Nie wiem jak wam, ale mnie często chce się do kawy czegoś słodkiego, ale w wersji lżejszej i zdrowszej i właśnie ten mus czekoladowy to jest taki deser. Zamiast użycia surowych żółtek, jak to jest w klasycznym musach czekoladowych, czy też bitej śmietany, jak to robimy w wersjach łatwiejszych, zastosujemy jogurt. Jogurt musi być w stylu greckim.
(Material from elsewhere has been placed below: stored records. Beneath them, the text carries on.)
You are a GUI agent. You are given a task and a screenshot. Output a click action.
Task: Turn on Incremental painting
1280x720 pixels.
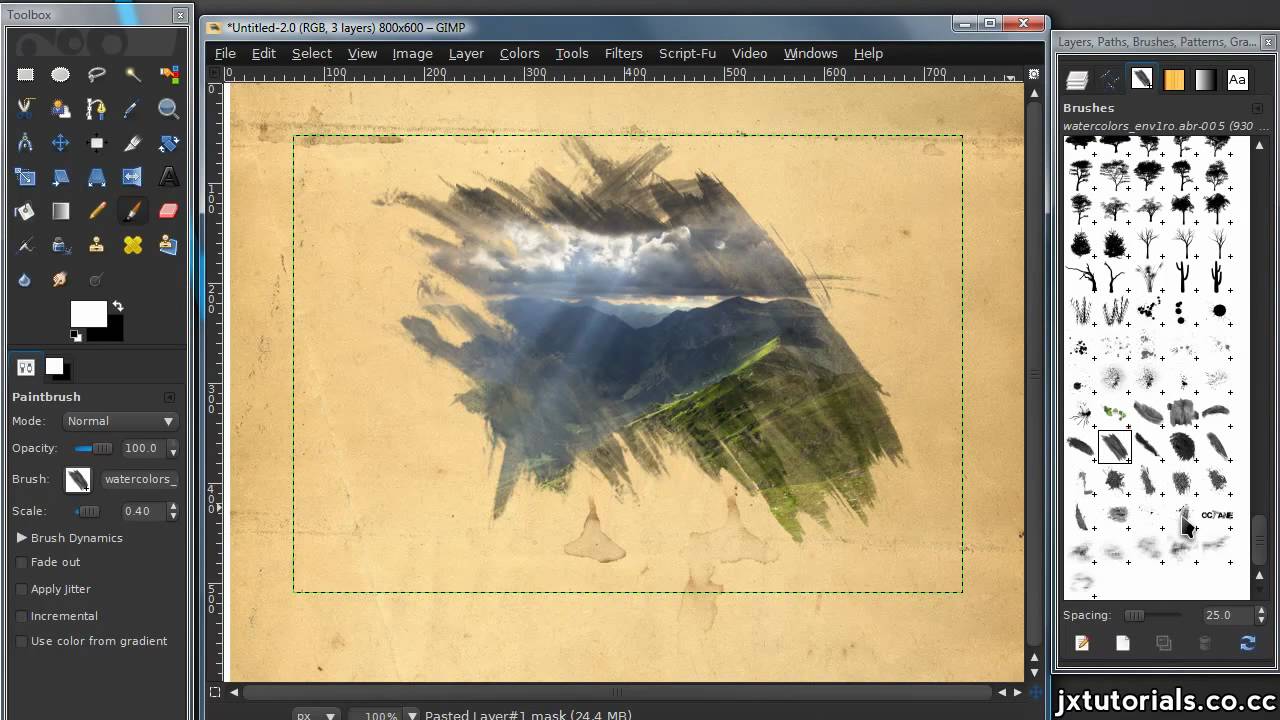21,615
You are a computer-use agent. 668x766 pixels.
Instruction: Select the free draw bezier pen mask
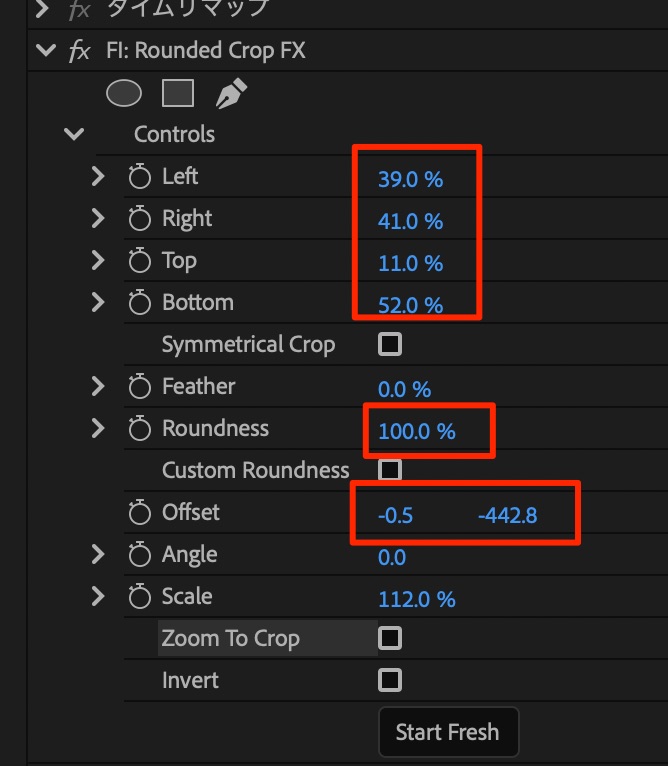pyautogui.click(x=230, y=94)
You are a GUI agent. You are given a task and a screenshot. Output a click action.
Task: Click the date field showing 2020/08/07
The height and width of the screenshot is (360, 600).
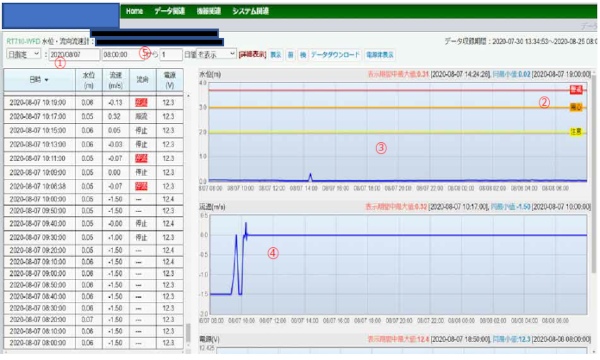(x=74, y=54)
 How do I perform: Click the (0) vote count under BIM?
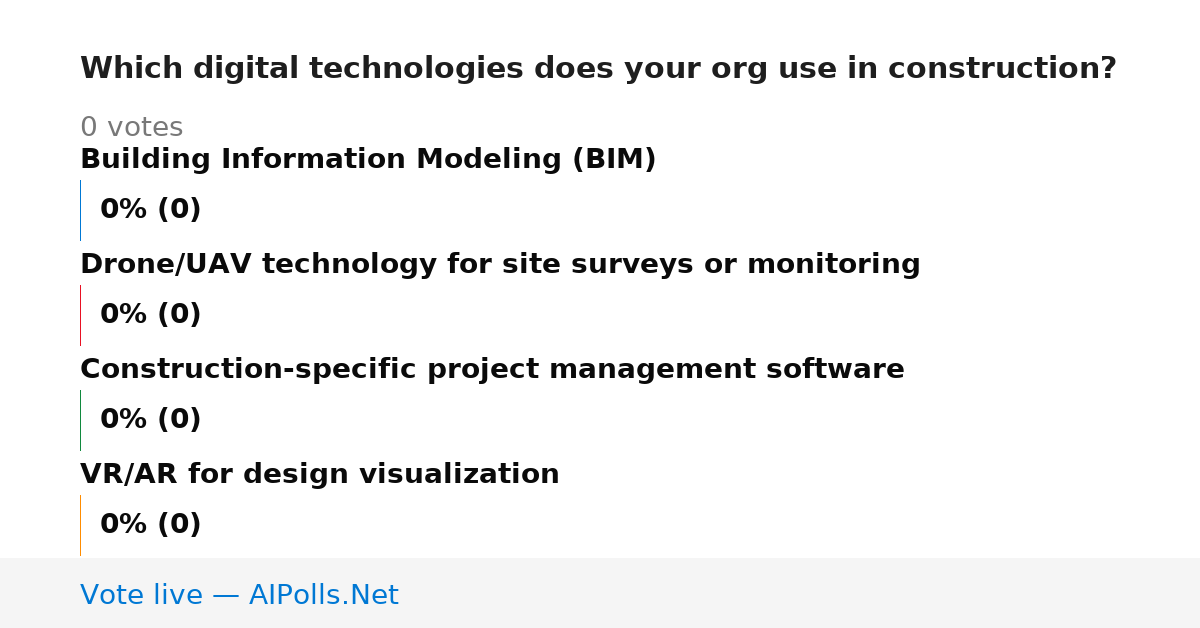point(179,210)
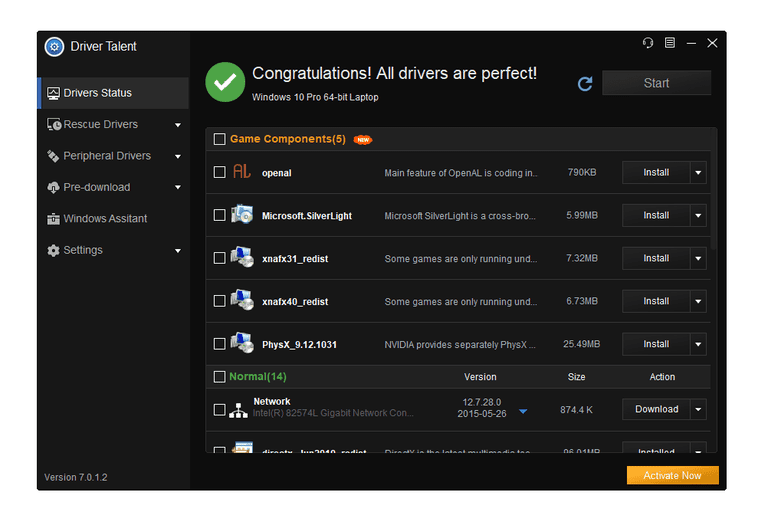Click the feedback list icon in title bar
Screen dimensions: 768x512
pos(670,43)
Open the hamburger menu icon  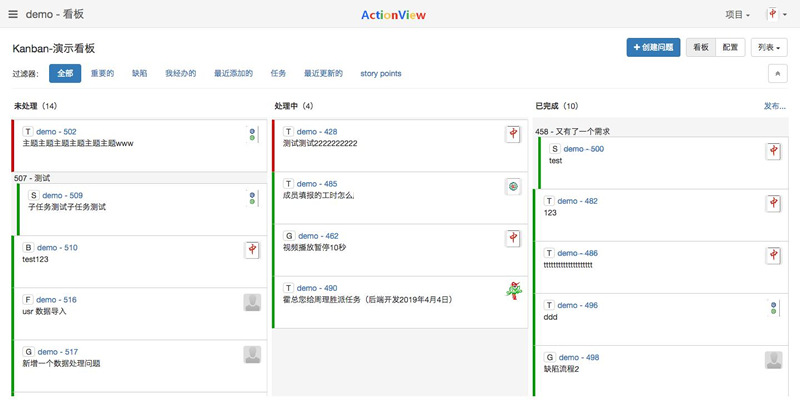(13, 15)
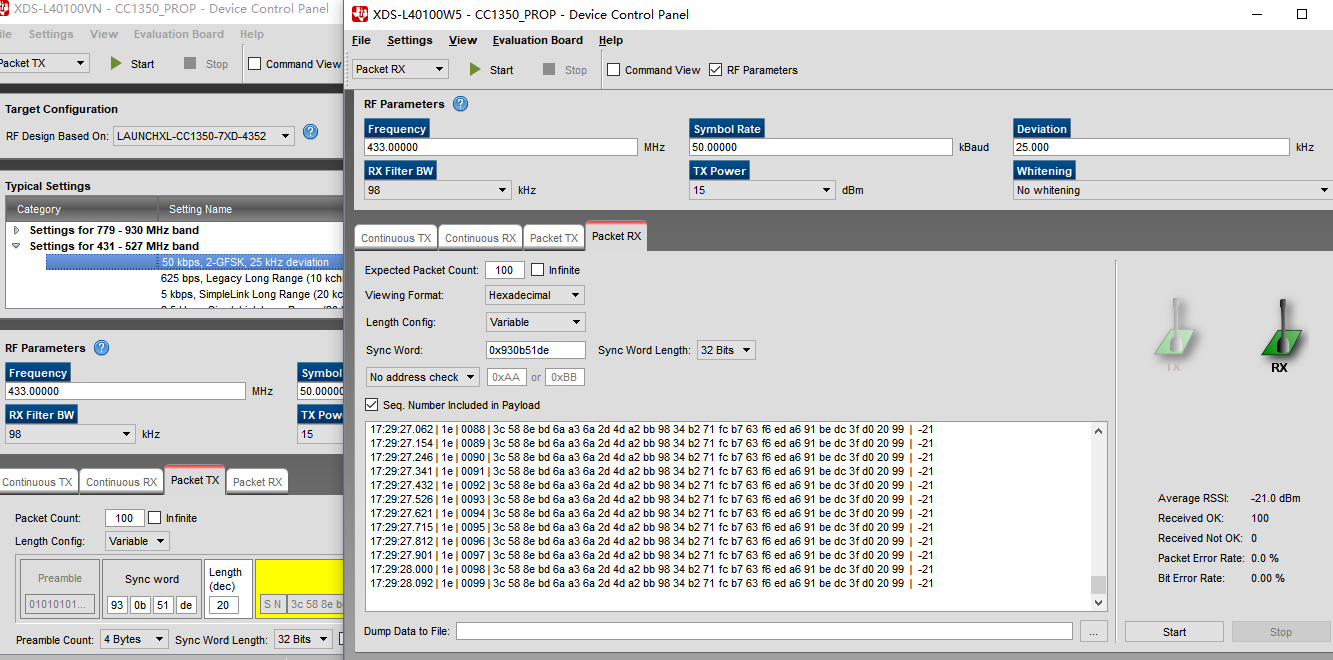Click the Target Configuration help icon

tap(311, 131)
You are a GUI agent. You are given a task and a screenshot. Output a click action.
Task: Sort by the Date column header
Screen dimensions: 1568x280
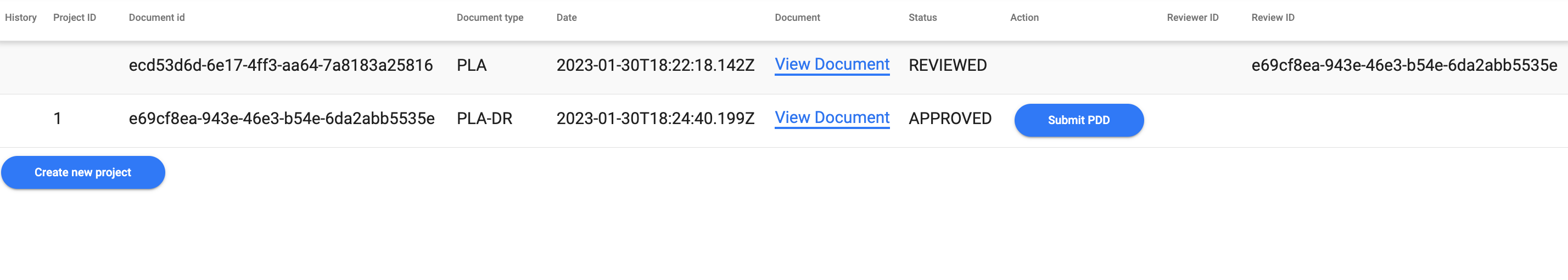coord(566,18)
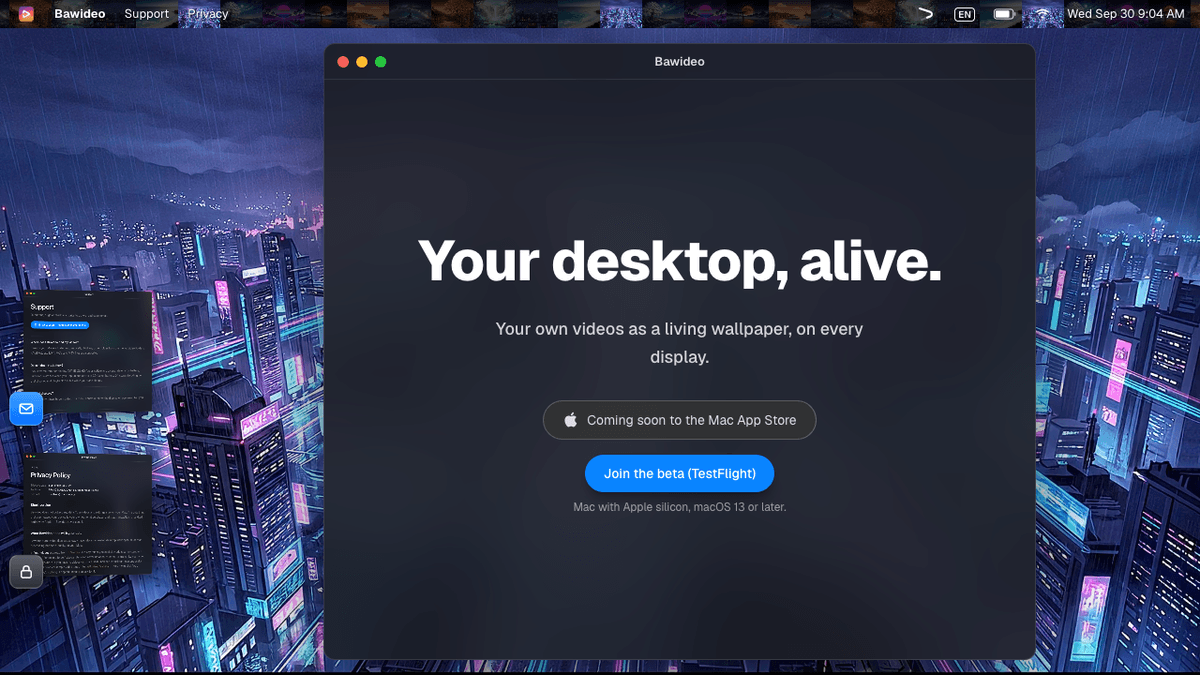
Task: Close the Bawideo window
Action: pyautogui.click(x=343, y=62)
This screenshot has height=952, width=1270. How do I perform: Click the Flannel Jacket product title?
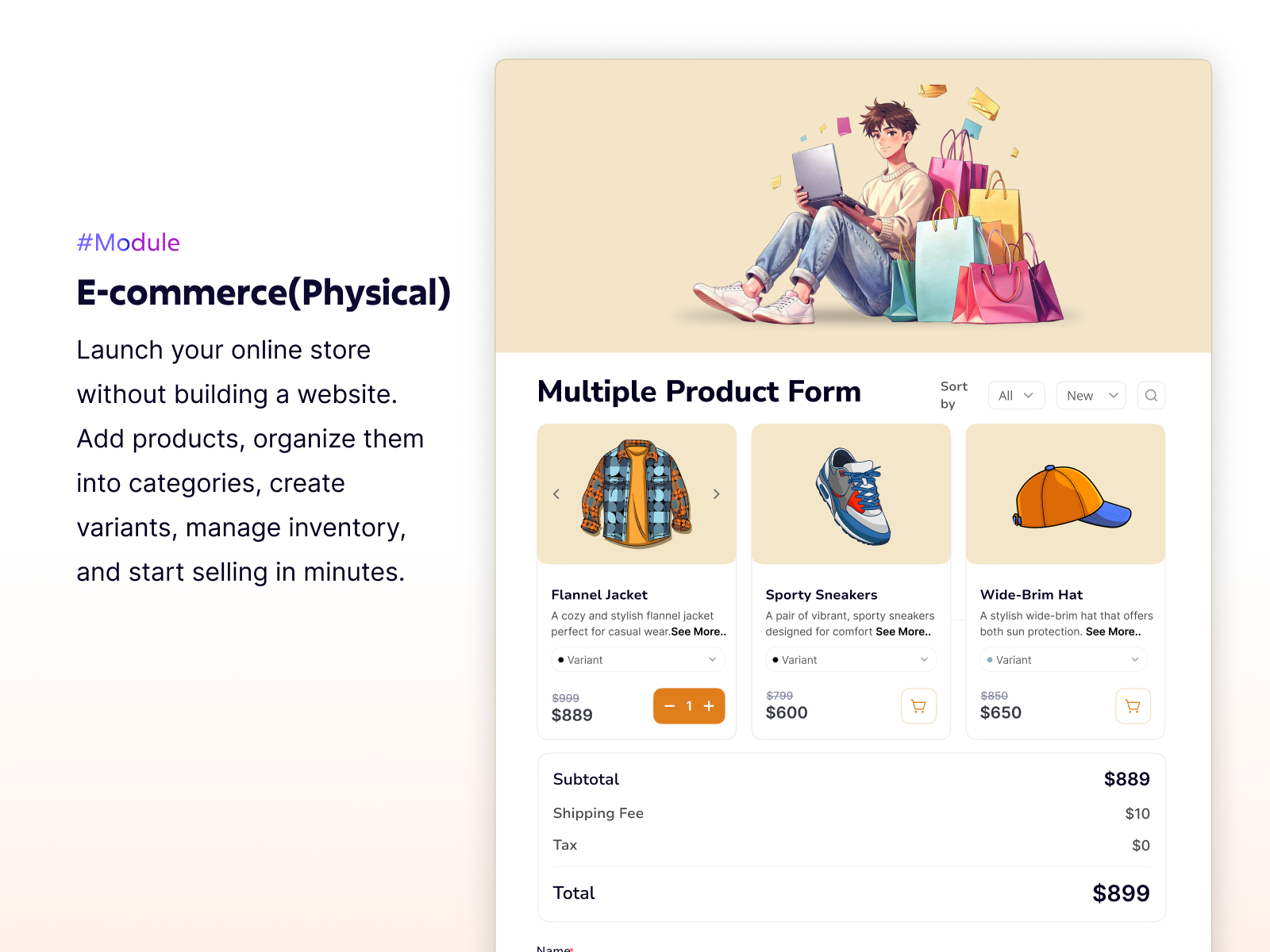599,594
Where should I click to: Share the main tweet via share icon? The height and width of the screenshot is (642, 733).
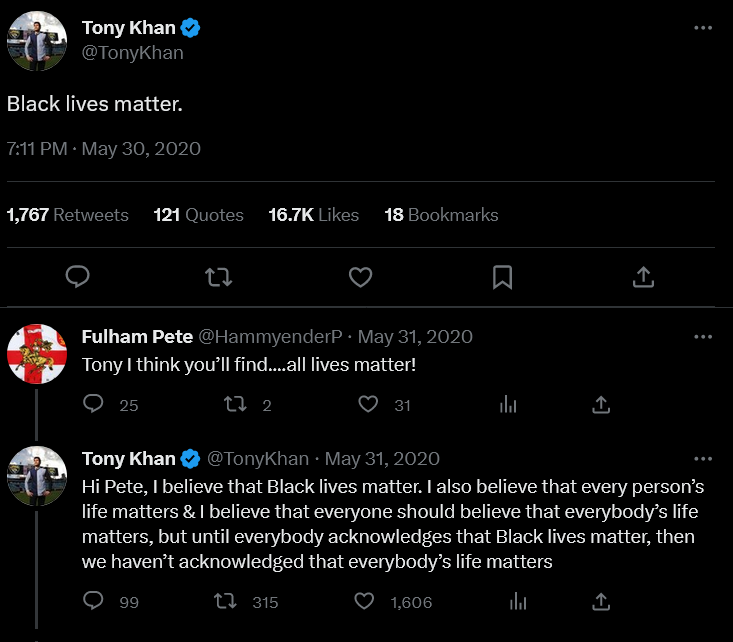tap(643, 277)
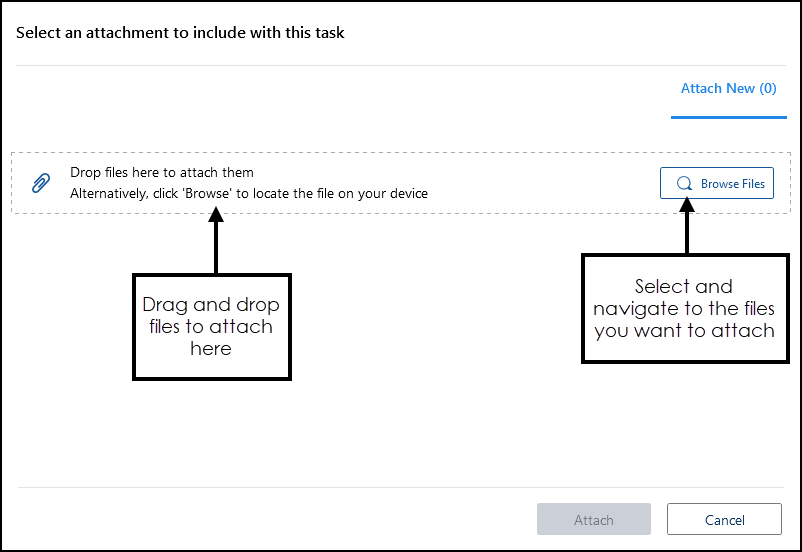Click the 'Select and navigate to the files' callout
The width and height of the screenshot is (802, 552).
tap(684, 308)
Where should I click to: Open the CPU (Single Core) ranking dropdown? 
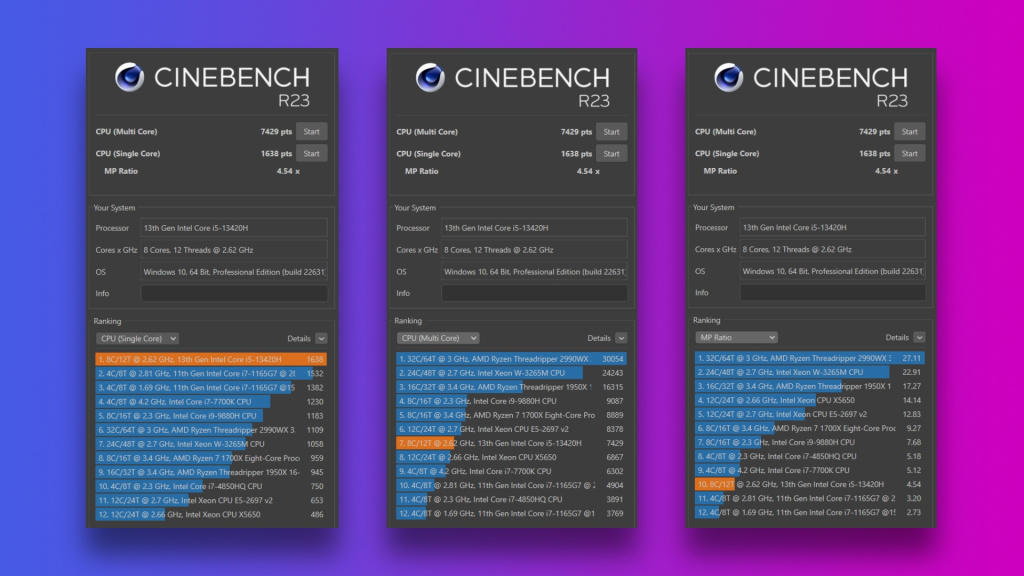point(137,338)
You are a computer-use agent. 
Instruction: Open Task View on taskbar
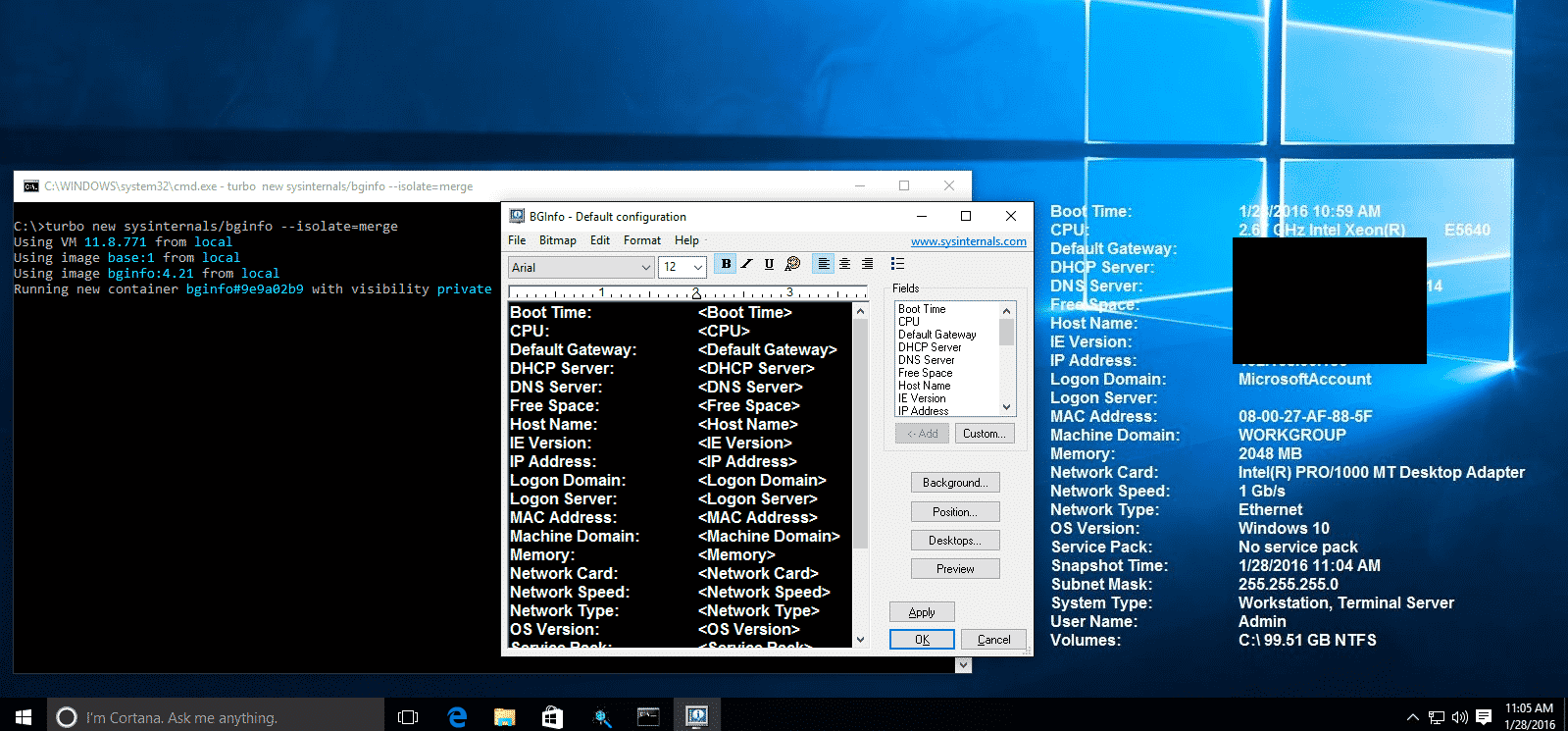pyautogui.click(x=408, y=717)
Starajcie się sprawdzać opisy na opakowaniach, bo wiele firm używa mleka w proszku i innych dziwnych substancji. Ja zwykle kupuję jogurt grecki bardziej renomowanych firm. Jest to zwykle Mlekowita, lub Bakoma. Według mnie jogurt z Mlekowity w musie czekoladowym jest najfajniejszy, bo najbardziej kremowy. Zapewne znajdzie się jeszcze kilka innych firm mleczarskich, które stosują mleko, śmietankę i żywe kultury bakterii jogurtowych. Bo taki powinien być skład dobrej jakości, uczciwego jogurtu.
Przepis jest bajecznie prosty. Ważne natomiast jest, aby podawać mus czekoladowy w temperaturze pokojowej. To zresztą zasada ze wszystkimi deserami, czy też ciastami zawierającymi czekoladę. Takie zimne, prosto z lodówki tracą wiele ze smaku, a również są teksturowo nie takie jakie być powinny. Są zbyt twarde, “gliniaste” i długo rozpuszczają się w ustach. Jeśli się spieszycie, to warto takie ciasto, czy mus wyjęty z lodówki, wstawić na kilka sekund do mikrofalówki. Należy przy tym uważać, żeby nie przesadzić z czasem i żeby nie wyjąć z mikrofalówki czekoladowej kałuży.
składniki:
Czekolada gorzka (70%) 255g (2 ½ tabliczki)
Mleko co najmniej 2% (lub sojowe, migdałowe) 1 filiżanka
Cukier 3 łyżki (5-6 jeśli wolicie słodszy deser)
Sól ½ łyżeczki
Jogurt typu greckiego 2 filiżanki (600g)
Olejek migdałowy, amaretto lub pomarańczowy kilka kropli
Czekoladę należy połamać lub posiekać nożem na drobne kawałki i umieścić w misce. Zagotujcie mleko z solą i z cukrem i wymieszajcie aż cukier się rozpuści. Gorącym mlekiem zalejcie czekoladę. Po jednej minucie wymieszajcie czekoladę z mlekiem. Powinna się łatwo rozpuścić i utworzyć gładką gęstą masę. Dodajcie kilka kropel olejku migdałowego lub takiego jaki lubicie. Możecie również dodać 1-2 łyżeczki Grand Marnier, jeśli taki macie. Do ostudzonej czekolady dodajcie odmierzony jogurt. Dodawajcie go w kilku partiach mieszając łyżką lub łopatką ostrożnymi ruchami od dołu do góry.Po wymieszaniu rozdzielcie mus pomiędzy sześć naczynek w których będziecie serwować deser.
Ja do takiego musu domowej roboty dodaję konfiturę wiśniową i pokruszone ciasteczka amaretti. Możecie oczywiście użyć inną konfiturę, lub surowe owoce, syrop owocowy, albo sos zrobiony z mrożonych owoców przegotowanych z cukrem i przetartych przez sito. Możliwości jest wiele.